Looking at Jackson, I asked, “You up for listening a bit? See what’s on Doug’s mind?”
“Yeah,” replied Jackson. “Sorry, Doug, keep going.”
“I’m getting fed up. I came into this as an equal, and now you just want to take everything over all the time. I never get any say, anymore. You just keep announcing what you want to do about things!” exclaimed Doug.
“Okay, it’s about being in on decisions?” asked Jackson, continuing to breathe deeply.
“Yeah, that’d be nice!”
“Sounds like you’re wanting to have more say, like more input or collaboration?”
“Yes, I want more input. Of course! I want to be taken seriously!” Doug said, rolling his eyes.
Something snapped, and Jackson snickered. “You want to be taken seriously, well then maybe you need to make sure you make it to all the meetings!”
Uh, oh. I clenched my teeth at this, but decided to see if they could work it out.
“Make the meetings?! You know why I didn’t come to that meeting! And I only missed one other, or two. Man, that really pisses me off that you’re bringing that up, again.”
“Alright, yeah, I get it. Listen, I’m upset, but I’m going to do my best, here. Sorry. I’m hearing how annoying it is for you that I said that.” Jackson sighed, then looked up.
Doug sighed in return and said, “Damn right. I can’t believe you haven’t let that go, already. I explained that so many times.”
“So you’re irritated, and surprised a little, to hear that come back up.” Jackson seemed to be working hard. He rephrased it as a question, “Are you irritated I brought that back up?”
“Exactly! But more than that, I’m just not sure this is working out. You want me to be just like you, work your hours, do things your way. I don’t want to be judged by you all the time!”
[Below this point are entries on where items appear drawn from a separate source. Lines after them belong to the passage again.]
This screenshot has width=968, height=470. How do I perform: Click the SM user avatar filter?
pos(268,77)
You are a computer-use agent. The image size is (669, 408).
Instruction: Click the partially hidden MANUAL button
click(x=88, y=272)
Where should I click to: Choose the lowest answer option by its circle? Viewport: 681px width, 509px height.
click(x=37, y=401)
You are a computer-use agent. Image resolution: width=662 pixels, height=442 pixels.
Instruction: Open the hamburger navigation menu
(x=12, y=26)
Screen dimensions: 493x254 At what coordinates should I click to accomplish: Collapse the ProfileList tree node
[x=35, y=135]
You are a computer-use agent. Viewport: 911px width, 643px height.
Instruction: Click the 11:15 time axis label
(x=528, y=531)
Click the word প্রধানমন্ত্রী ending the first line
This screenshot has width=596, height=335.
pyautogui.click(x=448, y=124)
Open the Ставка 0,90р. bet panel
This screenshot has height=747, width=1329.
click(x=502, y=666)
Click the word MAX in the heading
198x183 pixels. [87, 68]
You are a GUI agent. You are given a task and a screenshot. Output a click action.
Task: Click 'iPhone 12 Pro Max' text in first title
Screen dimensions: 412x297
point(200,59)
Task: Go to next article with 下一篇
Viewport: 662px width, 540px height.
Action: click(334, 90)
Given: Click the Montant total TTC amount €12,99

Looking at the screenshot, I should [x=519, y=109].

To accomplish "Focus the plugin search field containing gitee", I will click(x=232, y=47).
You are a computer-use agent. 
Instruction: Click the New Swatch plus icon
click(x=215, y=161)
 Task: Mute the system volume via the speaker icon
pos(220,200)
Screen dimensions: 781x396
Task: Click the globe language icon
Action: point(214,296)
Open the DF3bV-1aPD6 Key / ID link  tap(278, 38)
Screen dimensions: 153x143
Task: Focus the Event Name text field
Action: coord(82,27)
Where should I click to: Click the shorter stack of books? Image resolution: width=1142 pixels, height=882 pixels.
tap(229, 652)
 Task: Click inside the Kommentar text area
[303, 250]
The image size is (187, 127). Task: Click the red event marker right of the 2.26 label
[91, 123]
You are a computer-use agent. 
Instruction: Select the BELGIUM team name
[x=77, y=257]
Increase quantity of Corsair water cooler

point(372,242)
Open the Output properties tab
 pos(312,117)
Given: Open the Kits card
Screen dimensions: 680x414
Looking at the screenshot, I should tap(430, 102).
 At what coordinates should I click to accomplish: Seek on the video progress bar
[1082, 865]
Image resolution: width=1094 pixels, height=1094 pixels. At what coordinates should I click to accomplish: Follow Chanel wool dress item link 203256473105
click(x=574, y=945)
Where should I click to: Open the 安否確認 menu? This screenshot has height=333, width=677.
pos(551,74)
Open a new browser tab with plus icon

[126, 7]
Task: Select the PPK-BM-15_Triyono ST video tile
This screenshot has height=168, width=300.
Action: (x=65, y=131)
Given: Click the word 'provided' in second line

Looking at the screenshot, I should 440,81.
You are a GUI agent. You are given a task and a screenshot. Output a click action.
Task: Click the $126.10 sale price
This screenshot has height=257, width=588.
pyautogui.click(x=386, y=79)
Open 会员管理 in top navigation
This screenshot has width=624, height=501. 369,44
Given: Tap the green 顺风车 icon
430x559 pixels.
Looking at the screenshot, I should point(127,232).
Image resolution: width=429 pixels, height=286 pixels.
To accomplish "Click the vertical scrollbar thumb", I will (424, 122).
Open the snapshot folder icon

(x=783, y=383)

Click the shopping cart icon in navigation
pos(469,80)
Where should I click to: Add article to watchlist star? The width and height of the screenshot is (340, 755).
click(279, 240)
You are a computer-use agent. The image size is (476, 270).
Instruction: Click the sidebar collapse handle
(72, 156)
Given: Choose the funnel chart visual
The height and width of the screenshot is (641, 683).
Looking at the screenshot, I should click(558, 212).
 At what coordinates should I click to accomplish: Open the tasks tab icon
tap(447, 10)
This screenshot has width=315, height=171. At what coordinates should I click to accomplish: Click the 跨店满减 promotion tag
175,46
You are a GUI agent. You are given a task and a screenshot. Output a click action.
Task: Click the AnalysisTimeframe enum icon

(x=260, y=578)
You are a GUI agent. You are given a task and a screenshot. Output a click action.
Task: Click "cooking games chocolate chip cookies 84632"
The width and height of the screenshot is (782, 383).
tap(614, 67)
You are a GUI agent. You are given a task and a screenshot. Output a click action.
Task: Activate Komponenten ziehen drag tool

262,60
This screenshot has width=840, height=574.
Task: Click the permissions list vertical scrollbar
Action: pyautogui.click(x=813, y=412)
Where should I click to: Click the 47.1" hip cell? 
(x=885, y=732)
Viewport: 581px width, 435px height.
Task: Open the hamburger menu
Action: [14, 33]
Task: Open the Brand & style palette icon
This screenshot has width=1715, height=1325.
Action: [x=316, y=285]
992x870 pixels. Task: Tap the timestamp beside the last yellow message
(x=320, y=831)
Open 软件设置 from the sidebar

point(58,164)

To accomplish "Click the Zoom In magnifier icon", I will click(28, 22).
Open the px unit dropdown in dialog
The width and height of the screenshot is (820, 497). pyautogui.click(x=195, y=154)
Ahh. I realized we were now hearing Doug bring up essentially the same topic as Jackson had meant to dive into the first place. We were circling around a core issue for their partnership and I hoped we wouldn’t get derailed by any of the smaller issues, which to me, were more like symptoms of a bigger dynamic.
“I get that,” Jackson said. “I think I get that, anyway. I’m hearing that you don’t want to feel judged. That you want to know I appreciate your way of doing things. That I appreciate you.”
“Yes!” replied Doug. “I took a bigger risk to do this with you. Well, in some ways a bigger risk than you, in some ways smaller. But either way, I don’t want to stay in it if you don’t listen to me.”
“So… it’s about me really getting what you contribute, and wanting what you contribute.”
“Right.” Doug’s body posture softened noticeably.
“Well, I just want to say I do! I do appreciate you!” Jackson looked at me, as if waiting for permission to go on. I gave him a shrug and he continued. “I definitely don’t handle it well all the time when small things annoy me. And I haven’t been great about talking through every decision, I admit that. But I want you to stay in it.”
Doug nodded.
Jackson, as if to fill the space, repeated, “I really do.”
The conversation continued for a bit, as the two spontaneously began to name the various strengths they saw in the other. And, weaving together some of the individual work I’d done with them, I briefly touched on some of the challenges – personality-wise – that they were likely to continue encountering, moving forward, just as a reality check. We set up a schedule for a few more conversations that we were all clear needed to occur, but we did so in a way that seemed collaborative. Like: Let’s see what we can do to figure this stuff out (rather than, “how am I going to tell you all that’s wrong with you?”).
I was happy to see that, even though we didn’t address the second thing Jackson had initially hoped to bring up, we made decent progress on the first. And the energy between the two, Jackson and Doug, did seem more settled and connected. I considered it a success – grateful that Jackson, in that pivotal moment, was able to listen when what he really wanted to do was speak.